Yilun Zhu,Joel Ruben Antony Moniz,Shruti Bhargava,Jiarui Lu,Dhivya Piraviperumal,Site Li,Yuan Zhang,Hong Yu,Bo-Hsiang Tseng
2024-02-02
Abstract:Understanding context is key to understanding human language, an ability which Large Language Models (LLMs) have been increasingly seen to demonstrate to an impressive extent. However, though the evaluation of LLMs encompasses various domains within the realm of Natural Language Processing, limited attention has been paid to probing their linguistic capability of understanding contextual features. This paper introduces a context understanding benchmark by adapting existing datasets to suit the evaluation of generative models. This benchmark comprises of four distinct tasks and nine datasets, all featuring prompts designed to assess the models' ability to understand context. First, we evaluate the performance of LLMs under the in-context learning pretraining scenario. Experimental results indicate that pre-trained dense models struggle with understanding more nuanced contextual features when compared to state-of-the-art fine-tuned models. Second, as LLM compression holds growing significance in both research and real-world applications, we assess the context understanding of quantized models under in-context-learning settings. We find that 3-bit post-training quantization leads to varying degrees of performance reduction on our benchmark. We conduct an extensive analysis of these scenarios to substantiate our experimental results.
Computation and Language
What problem does this paper attempt to address?
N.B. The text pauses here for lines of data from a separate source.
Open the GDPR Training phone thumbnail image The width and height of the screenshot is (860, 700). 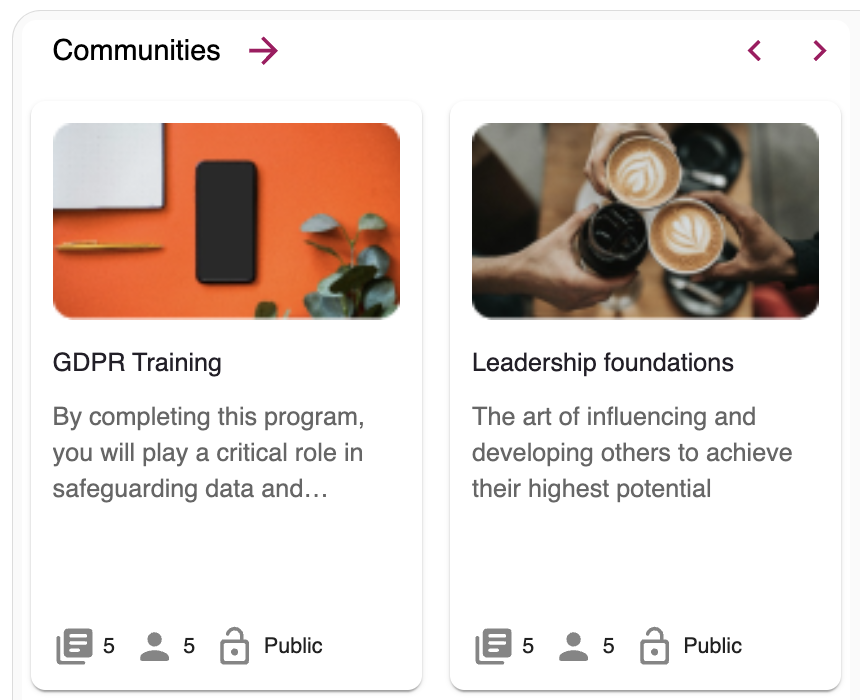[226, 221]
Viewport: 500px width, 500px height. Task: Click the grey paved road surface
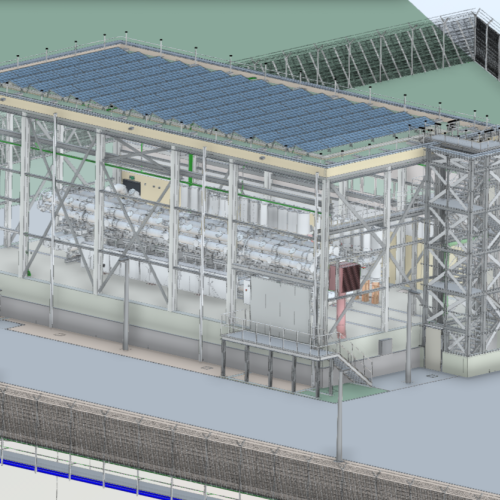pos(233,393)
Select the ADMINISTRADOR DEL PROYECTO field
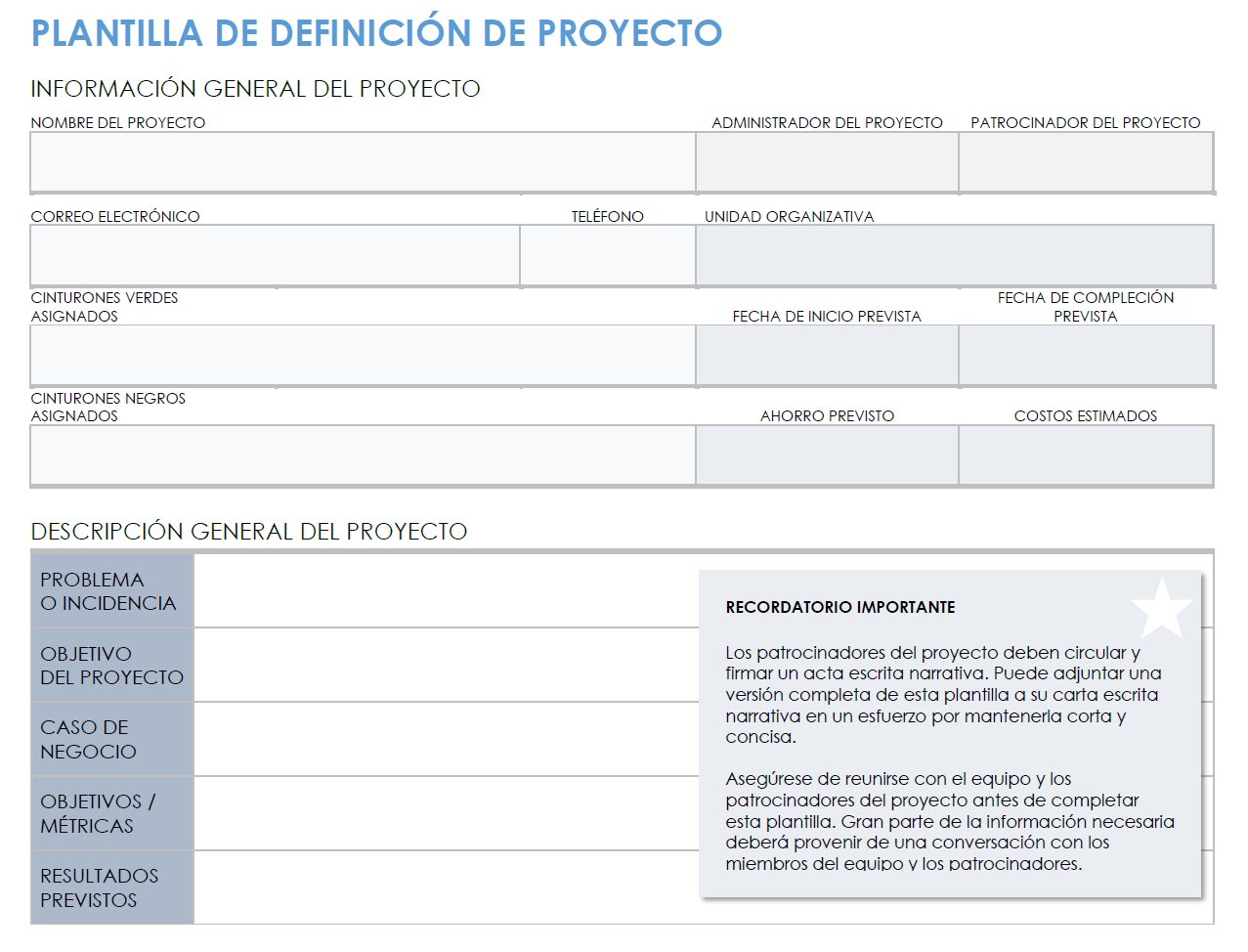1248x952 pixels. (x=826, y=161)
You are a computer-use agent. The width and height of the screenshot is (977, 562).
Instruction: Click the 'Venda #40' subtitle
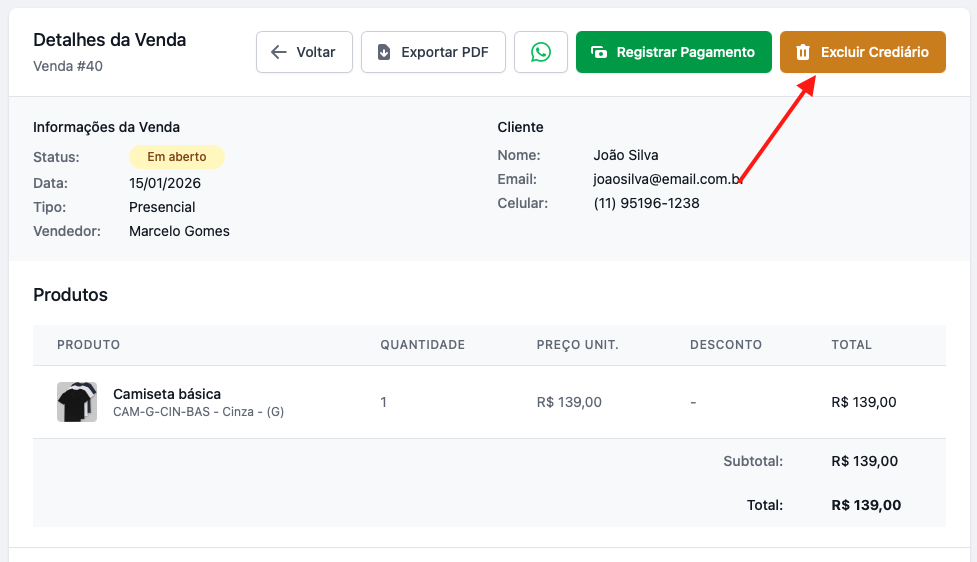tap(68, 66)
The problems that this paper attempts to solve mainly focus on evaluating the ability of large language models (LLMs) in understanding context. Specifically, the author points out that although LLMs perform excellently in various tasks of natural language processing, relatively little research has been done on their ability to understand and process contextual features. Therefore, the paper introduces a context - understanding benchmark test to evaluate the understanding ability of generative models by adjusting existing data sets. This benchmark test includes four different tasks and nine data sets, and special prompts are designed to evaluate the model's ability to understand context. Specific problems include: 1. **Evaluation of context understanding**: By constructing a benchmark test that includes four tasks, namely coreference resolution, dialogue state tracking, implicit discourse relation classification, and query rewriting, evaluate the performance of LLMs in different context - understanding tasks. 2. **Comparison between pre - trained and fine - tuned models**: Research the differences between pre - trained dense models and the state - of - the - art fine - tuned models in understanding more detailed contextual features. 3. **Impact of model compression**: Evaluate the context - understanding ability of quantized models in the context - learning setting, especially the performance degradation of 3 - bit post - training quantization. These studies aim to provide a comprehensive evaluation framework to help better understand the advantages and limitations of LLMs in context understanding and explore the impact of model compression techniques on context - understanding ability.